(Material to process Opens)

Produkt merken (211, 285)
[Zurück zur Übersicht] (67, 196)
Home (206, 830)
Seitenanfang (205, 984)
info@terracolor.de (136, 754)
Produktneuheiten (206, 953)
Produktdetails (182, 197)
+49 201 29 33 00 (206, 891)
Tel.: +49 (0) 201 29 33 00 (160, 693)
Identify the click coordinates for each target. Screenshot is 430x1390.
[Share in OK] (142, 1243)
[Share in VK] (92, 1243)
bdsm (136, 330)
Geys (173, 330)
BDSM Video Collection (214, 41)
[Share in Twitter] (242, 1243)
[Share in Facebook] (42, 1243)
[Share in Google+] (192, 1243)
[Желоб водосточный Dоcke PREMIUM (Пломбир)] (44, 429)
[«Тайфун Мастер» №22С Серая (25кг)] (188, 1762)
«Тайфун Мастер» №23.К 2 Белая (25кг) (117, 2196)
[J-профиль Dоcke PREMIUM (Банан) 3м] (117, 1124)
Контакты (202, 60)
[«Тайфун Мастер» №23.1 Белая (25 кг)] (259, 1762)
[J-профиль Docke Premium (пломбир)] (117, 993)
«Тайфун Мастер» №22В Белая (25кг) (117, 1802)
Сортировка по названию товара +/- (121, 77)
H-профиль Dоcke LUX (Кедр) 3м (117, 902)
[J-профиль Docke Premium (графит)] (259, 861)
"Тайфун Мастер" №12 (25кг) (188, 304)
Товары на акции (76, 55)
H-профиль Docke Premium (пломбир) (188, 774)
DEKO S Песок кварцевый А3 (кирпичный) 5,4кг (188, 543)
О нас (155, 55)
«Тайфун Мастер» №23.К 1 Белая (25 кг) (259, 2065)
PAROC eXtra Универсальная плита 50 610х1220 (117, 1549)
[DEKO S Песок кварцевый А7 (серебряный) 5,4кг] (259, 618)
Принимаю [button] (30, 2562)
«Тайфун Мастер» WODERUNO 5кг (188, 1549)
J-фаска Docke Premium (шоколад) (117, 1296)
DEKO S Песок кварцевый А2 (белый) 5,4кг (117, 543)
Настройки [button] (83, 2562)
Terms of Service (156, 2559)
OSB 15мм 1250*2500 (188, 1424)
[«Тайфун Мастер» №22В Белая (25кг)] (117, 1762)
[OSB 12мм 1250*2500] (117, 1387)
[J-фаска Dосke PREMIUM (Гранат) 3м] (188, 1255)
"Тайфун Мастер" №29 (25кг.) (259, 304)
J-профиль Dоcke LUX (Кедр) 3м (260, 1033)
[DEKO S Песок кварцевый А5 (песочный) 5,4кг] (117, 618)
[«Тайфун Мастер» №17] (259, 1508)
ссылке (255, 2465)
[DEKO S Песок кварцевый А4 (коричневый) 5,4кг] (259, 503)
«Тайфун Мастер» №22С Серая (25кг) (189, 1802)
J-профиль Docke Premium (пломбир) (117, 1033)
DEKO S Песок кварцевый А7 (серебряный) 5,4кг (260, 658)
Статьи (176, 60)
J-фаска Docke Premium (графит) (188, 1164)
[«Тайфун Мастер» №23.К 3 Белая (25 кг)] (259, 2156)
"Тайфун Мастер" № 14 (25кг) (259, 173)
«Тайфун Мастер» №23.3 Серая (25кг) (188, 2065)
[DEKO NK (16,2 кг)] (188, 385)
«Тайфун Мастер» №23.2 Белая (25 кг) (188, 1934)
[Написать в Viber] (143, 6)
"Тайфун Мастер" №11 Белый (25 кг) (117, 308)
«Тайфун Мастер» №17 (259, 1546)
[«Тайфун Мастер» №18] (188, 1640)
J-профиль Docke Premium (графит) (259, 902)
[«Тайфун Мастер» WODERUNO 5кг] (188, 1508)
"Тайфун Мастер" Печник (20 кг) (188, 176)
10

(Material to process Closes)

How to complete this task> Where does the word "профиль" appear in the records? Copy every line that holds it.

Problem solution>
[J-профиль Dоcke PREMIUM (Банан) 3м] (117, 1124)
[J-профиль Docke Premium (пломбир)] (117, 993)
H-профиль Dоcke LUX (Кедр) 3м (117, 902)
[J-профиль Docke Premium (графит)] (259, 861)
H-профиль Docke Premium (пломбир) (188, 774)
J-профиль Dоcke LUX (Кедр) 3м (260, 1033)
J-профиль Docke Premium (пломбир) (117, 1033)
J-профиль Docke Premium (графит) (259, 902)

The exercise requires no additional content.